Hello Friends, welcome Complete introduction to Microcontrollers Tutorial 2 - Microcontrollers at a next level once again. Before we concentrate on microcontrollers, let us first list a few terms you will frequently encounter in the embedded systems field.

  • Microprocessor: This is a normal CPU (Central Processing Unit) as you can find in a PC. Communication with external devices is achieved via a data bus, hence the chip mainly features data and address pins as well as a couple of control pins. All peripheral devices (memory, floppy controller, USB controller, timer, . . . ) are connected to the bus. A microprocessor cannot be operated stand-alone, at the very least it requires some memory and an output device to be useful.
    Please note that a processor is no controller. Nevertheless, some manufacturers and vendors list their controllers under the term “microprocessor”. In this text we use the term processor just for the processor core (the CPU) of a microcontroller.

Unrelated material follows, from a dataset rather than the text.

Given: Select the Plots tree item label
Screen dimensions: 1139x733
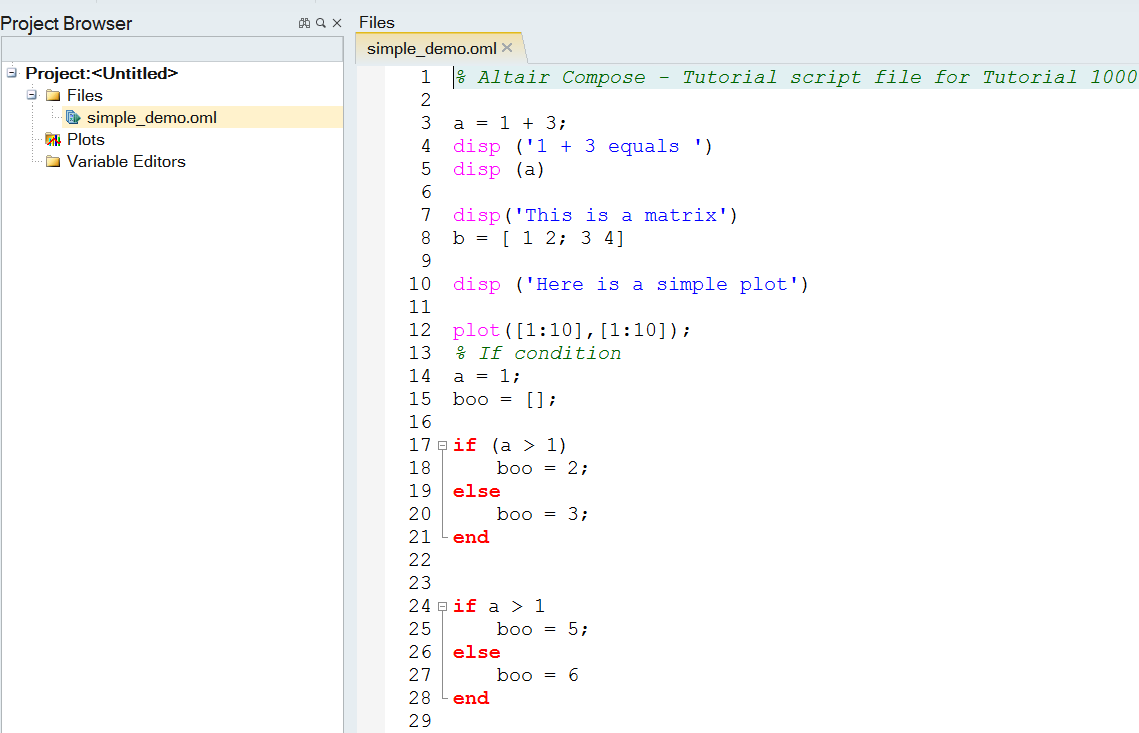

  • Microcontroller: A microcontroller already contains all components which allow it to operate standalone, and it has been designed in particular for monitoring and/or control tasks. In consequence, in addition to the processor it includes memory, various interface controllers, one or more timers, an interrupt controller, and last but definitely not least general purpose I/O pins which allow it to directly interface to its environment. Microcontrollers also include bit operations which allow you to change one bit within a byte without touching the other bits.

  • Mixed-signal Controller: This is a microcontroller which can process both digital and analog signals.

  • Embedded Systems: A major application area for microcontrollers are embedded systems. In embedded systems, the control unit is integrated into the system3 . As an example, think of a cell phone, where the controller is included in the device. This is easily recognizable as an embedded system. On the other hand, if you use a normal PC in a factory to control an assembly line, this also meets many of the definitions of an embedded system. The same PC, however, equipped with a normal operating system and used by the night guard to kill time is certainly no embedded system

  • Real-time Systems: Controllers are frequently used in real-time systems, where the reaction to an event has to occur within a specified time. This is true for many applications in aerospace, railroad, or automotive areas, e.g., for brake-by-wire in cars.

  • Embedded Processor: This term often occurs in association with embedded systems, and the differences to controllers are often very blurred. In general, the term “embedded processor” is used for high-end devices (32 bits), whereas “controller” is traditionally used for low-end devices (4, 8, 16 bits). Motorola for example files its 32 bit controllers under the term “32-bit embedded processors”.

  • Digital Signal Processor (DSP): Signal processors are used for applications that need to —no surprise here— process signals. An important area of use are telecommunications, so your mobile phone will probably contain a DSP. Such processors are designed for fast addition and multiplication, which are the key operations for signal processing. Since tasks which call for a signal processor may also include control functions, many vendors offer hybrid solutions which combine a controller with a DSP on one chip, like Motorola’s DSP56800.

Microcontroller Components


1. Processor Core

The processor core (CPU) is the main part of any microcontroller. It is often taken from an existing processor, e.g. the MC68306 microcontroller from Motorola contains a 68000 CPU. You should already be familiar with the material in this section from other courses, so we will briefly repeat the most important things but will not go into details. An informative book about computer architecture is [HP90] or one of its successors.

1.1 Architecture

Basic CPU Architecture

A basic CPU architecture is depicted in Figure 2.1. It consists of the data path, which executes instructions, and of the control unit, which basically tells the data path what to do.

Arithmetic Logic Unit

At the core of the CPU is the arithmetic logic unit (ALU), which is used to perform computations (AND, ADD, INC, . . . ). Several control lines select which operation the ALU should perform on the input data. The ALU takes two inputs and returns the result of the operation as its output. Source and destination are taken from registers or from memory. In addition, the ALU stores some information about the nature of the result in the status register (also called condition code register):

  • Z (Zero): The result of the operation is zero.
  • N (Negative): The result of the operation is negative, that is, the most significant bit (msb) of the result is set (1).
  • O (Overflow): The operation produced an overflow, that is, there was a change of sign in a two’scomplement operation.
  • C (Carry): The operation produced a carry.